- Dr. Đán in 1955

Deputy Prime Minister of South Vietnam
- In office 18 February 1974 – 14 April 1975 Serving with Nguyễn Lưu Viên
- Prime Minister: Trần Thiện Khiêm (until 4/4 1975); Nguyễn Bá Cẩn (4/4-14/4 1975);
- Preceded by: Trần Thiện Khiêm
- Succeeded by: Dương Kích Nhưỡng [vi]; Trần Văn Đôn;

Personal details
- Born: 6 November 1918 Nghệ An Province, Annam, French Indochina
- Died: 26 March 2004 (aged 85) Florida, United States
- Party: Đại Việt Nationalist Party; Independent;
- Other political affiliations: National Social Democratic Front (big tent coalition)
- Children: Phan Quang Tuệ Phan Quang Tuấn
- Profession: Doctor; Politician;

= Phan Quang Đán =

South Vietnamese doctor and politician (1918–2004)

Phan Quang Đán (/vi/; 6 November 1918 – 26 March 2004) was a Vietnamese political opposition figure who was one of only two non-government politicians who won a seat in the 1959 South Vietnamese election for the National Assembly. Subsequently, he was arrested by the forces of President Ngô Đình Diệm and not allowed to take his seat. The most prominent dissident during the rule of Diệm, he is remembered more for his incarceration than his activities after Diệm's fall, when he became a cabinet minister.

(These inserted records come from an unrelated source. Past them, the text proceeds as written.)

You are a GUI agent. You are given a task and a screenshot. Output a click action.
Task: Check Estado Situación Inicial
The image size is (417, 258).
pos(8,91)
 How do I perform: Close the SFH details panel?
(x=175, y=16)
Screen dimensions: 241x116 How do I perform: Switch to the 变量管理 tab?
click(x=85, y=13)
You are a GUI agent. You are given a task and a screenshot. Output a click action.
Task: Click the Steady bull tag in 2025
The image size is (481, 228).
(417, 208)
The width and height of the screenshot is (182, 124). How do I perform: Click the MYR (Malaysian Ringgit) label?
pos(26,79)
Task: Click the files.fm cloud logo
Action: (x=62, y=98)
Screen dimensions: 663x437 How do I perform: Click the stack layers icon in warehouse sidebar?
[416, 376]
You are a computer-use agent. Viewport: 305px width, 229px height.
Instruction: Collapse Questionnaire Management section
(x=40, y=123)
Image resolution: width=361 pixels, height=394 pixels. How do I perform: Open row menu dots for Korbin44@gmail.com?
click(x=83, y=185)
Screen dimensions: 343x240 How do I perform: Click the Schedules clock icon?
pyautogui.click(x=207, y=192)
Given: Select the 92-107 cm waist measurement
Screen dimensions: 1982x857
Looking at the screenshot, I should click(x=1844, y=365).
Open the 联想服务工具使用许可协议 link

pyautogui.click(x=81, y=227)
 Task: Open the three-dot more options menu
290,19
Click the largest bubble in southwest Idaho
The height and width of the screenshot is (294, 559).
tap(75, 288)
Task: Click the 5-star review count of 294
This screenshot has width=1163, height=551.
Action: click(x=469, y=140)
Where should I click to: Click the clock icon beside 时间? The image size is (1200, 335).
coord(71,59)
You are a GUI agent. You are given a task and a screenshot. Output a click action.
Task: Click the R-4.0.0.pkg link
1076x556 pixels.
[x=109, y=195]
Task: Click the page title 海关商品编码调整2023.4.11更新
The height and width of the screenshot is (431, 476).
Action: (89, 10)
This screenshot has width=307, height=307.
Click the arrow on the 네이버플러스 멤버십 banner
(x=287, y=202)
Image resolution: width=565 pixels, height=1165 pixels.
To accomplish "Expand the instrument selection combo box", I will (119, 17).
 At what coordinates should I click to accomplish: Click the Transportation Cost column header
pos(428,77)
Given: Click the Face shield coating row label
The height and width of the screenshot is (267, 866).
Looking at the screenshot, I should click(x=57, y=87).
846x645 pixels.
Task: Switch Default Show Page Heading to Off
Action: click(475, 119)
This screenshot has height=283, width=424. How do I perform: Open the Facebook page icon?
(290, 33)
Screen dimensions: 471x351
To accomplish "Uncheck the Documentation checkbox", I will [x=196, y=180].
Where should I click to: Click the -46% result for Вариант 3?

Trained as a doctor, Đán first entered politics in 1945 when the Japanese occupation of Vietnam ended and several local groups challenged French attempts to re-establish colonial power. Đán briefly joined several political parties and started his newspaper account, turning down offers of a cabinet position from the communist-dominated Viet Minh to assist former Emperor Bảo Đại as an advisor and briefly as Minister of Information of the State of Vietnam before resigning, citing French reluctance to confer full autonomy. He then completed a PhD at Harvard University while continuing his activism from afar, writing several political treatises.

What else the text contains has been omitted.